[Stored data]
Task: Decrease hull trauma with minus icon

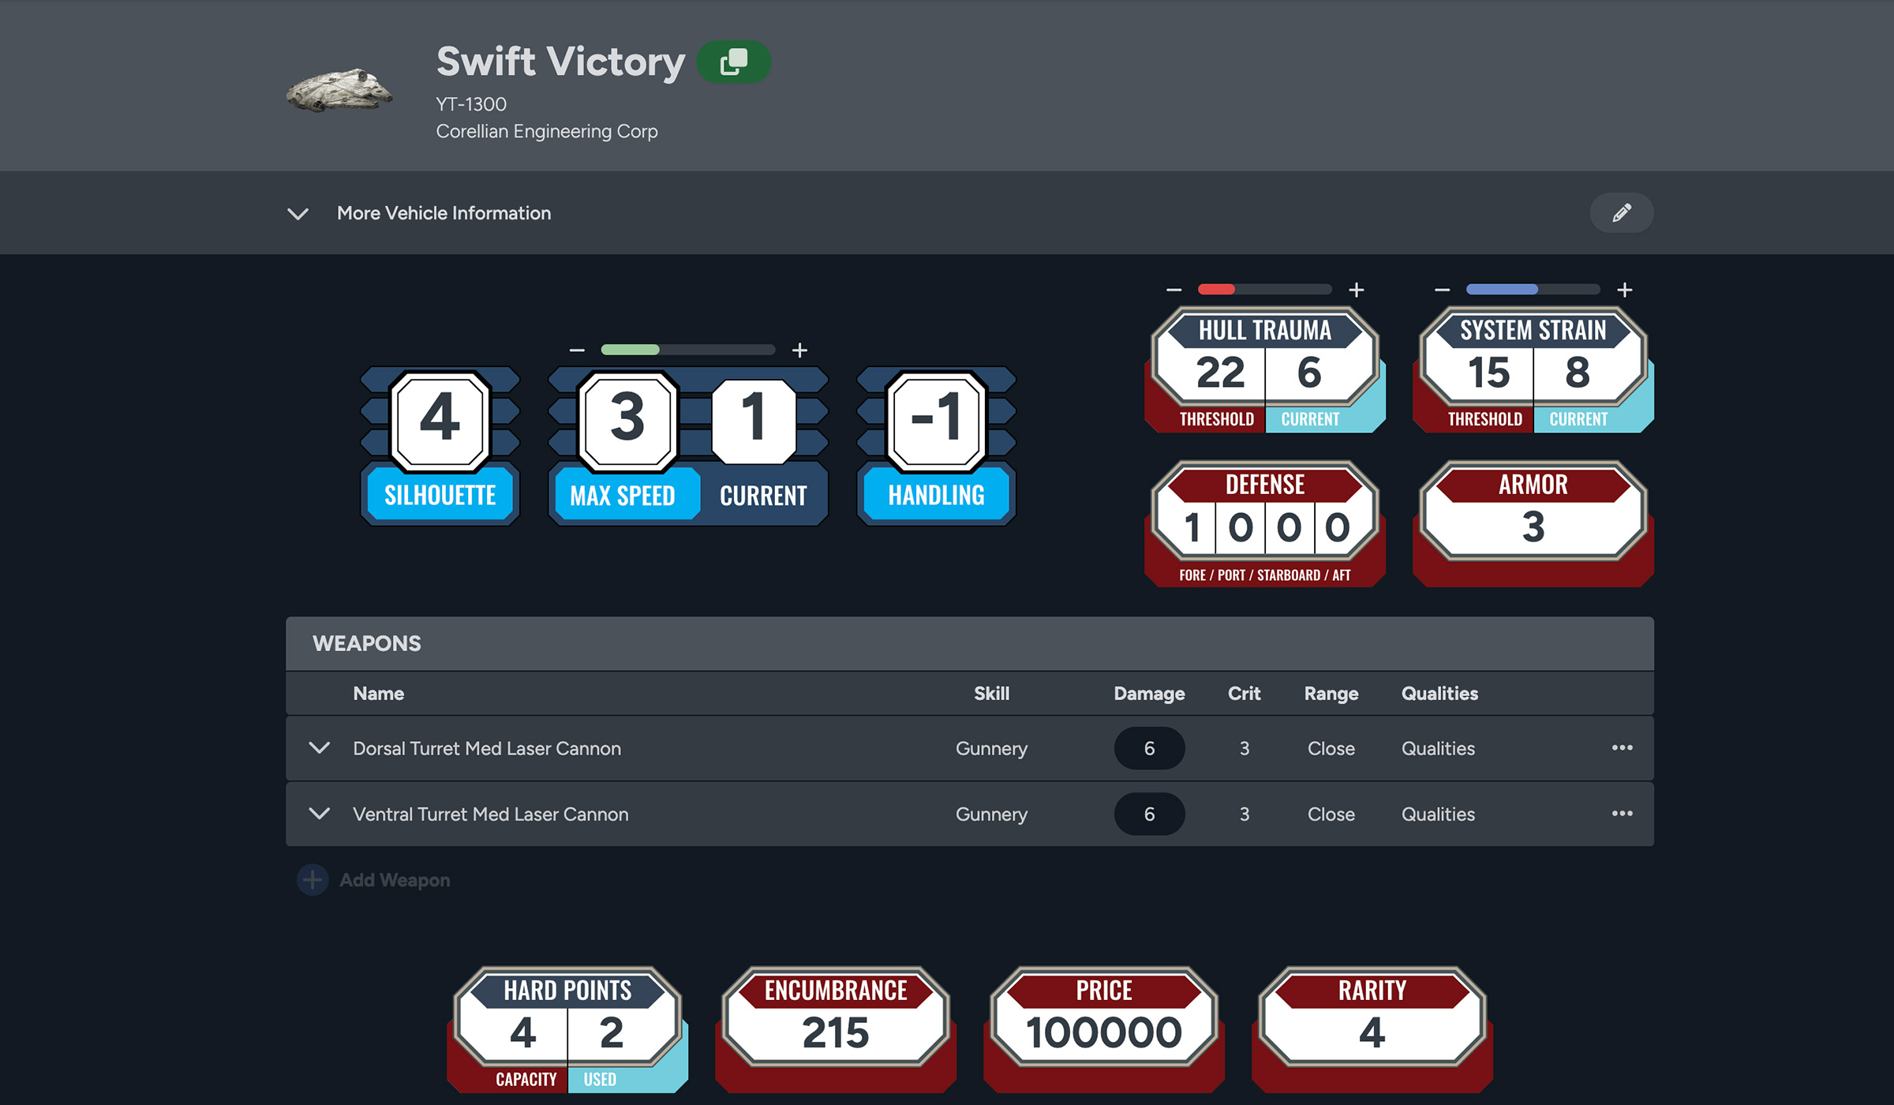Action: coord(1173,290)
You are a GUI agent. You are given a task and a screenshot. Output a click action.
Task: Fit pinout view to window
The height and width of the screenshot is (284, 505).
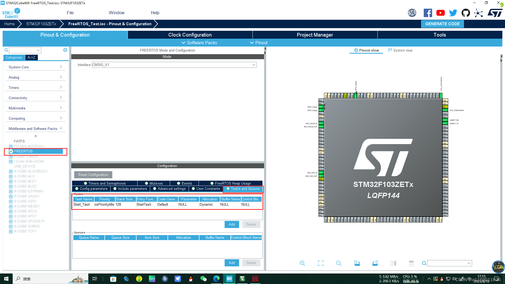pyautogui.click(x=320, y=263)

• What to do
Each record should appear again exactly as it stands, with no picture included.

• Exercise answer
Task: Decrease hull trauma with minus icon

Action: coord(1173,290)
You are a GUI agent. You are given a task and a screenshot. Output a click action.
Task: Fit pinout view to window
The height and width of the screenshot is (284, 505).
pyautogui.click(x=320, y=263)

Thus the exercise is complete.